Angiokeratoma

The angiokeratomas are a group of benign vascular neoplasms in which marked dilated, thin-walled vessels are situated beneath  hyperplastic and hyperkeratotic epidermis. 

The Quiz case is an Solitary Angikeratoma, which described by Imperial and Helwig¹ in 1967, this type of AK is a single small, bluish black, warty papule which occurs predominantly on the lower extremities (Quiz case is located on the shoulder). It is not a hereditary lesions and probably follows trauma, which subsequent telangiectasia prior to formation of the AK (telangiectasia also present in this Quiz case). The mode of acquiring this lesions, the small size, its solitary nature, and its location distinguish it from the other forms of angikeratoma. It should be differentiate from sbeorrheic keratosis, melanoma, pigmented basal cell carcinoma, pyogen granuloma and ordinary hemangima

There are several clinical types of angiokeratoma, 

In solitary AK, there is well-circumscribed dark red, scaly papule of at least 0.5 mm diameter, which is often found on the leg.

Multiple lesions of similar appearance can sometimes occur. Thrombosis of superficial vessels of an AK cause the lesion to appear black, simulating melanoma.

AK of Mibelli largely occurs as small multiple lesions on the skin of the dorsal toes (and sometimes fingers) in patients with cold intolerance and sometimes, perniosis.

AK of Fordyce affects scrotal or vulvar skin and, sometimes, that of the adjacent abdomen or thigh. This also features multiple lesions.

AK corporis diffusum is a component of several metabolic diseases, including Fabry’s disease (X-linked recessive alfa-galactosidase, A deficiency disease that results in ceramide trihesidose accumulation in several organs).
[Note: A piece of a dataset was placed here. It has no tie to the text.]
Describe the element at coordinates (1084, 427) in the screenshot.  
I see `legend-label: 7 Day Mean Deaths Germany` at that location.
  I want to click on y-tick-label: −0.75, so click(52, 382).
AK circusmscriptum is a rare condition in which a solitary plaque composed of continuous papular AK occupies a large area of skin.

Histopathology:

Sections of all of the various AK shows a combination of thin-walled, ectatic vascular space that contain erythrocytes and epidermal hyperplasia with compact hyperkeratosis.

Differential Dg:

Thrombosed Aks are often so dark in color that they are suspected of being melanoma. AK of Mebelli can sometimes be difficult to distinguish from cryoglobulinemia or perniosis, but its lesions are more sharply circumscribed. The epidermal changes of AK histologically resemble those of verrucous hemangioma, a congenital lesion in which vessels are present throughout the thickness of the dermis.

Treatment:

Solitary AK are cured by simple excision. Multiple angiokeratoma can be excised, frozen, electrodesiccated, or treated with laser.

Refrences:

1.     Imerial R et al: Angiokeratoma. Arch dermatol 1967,95:166.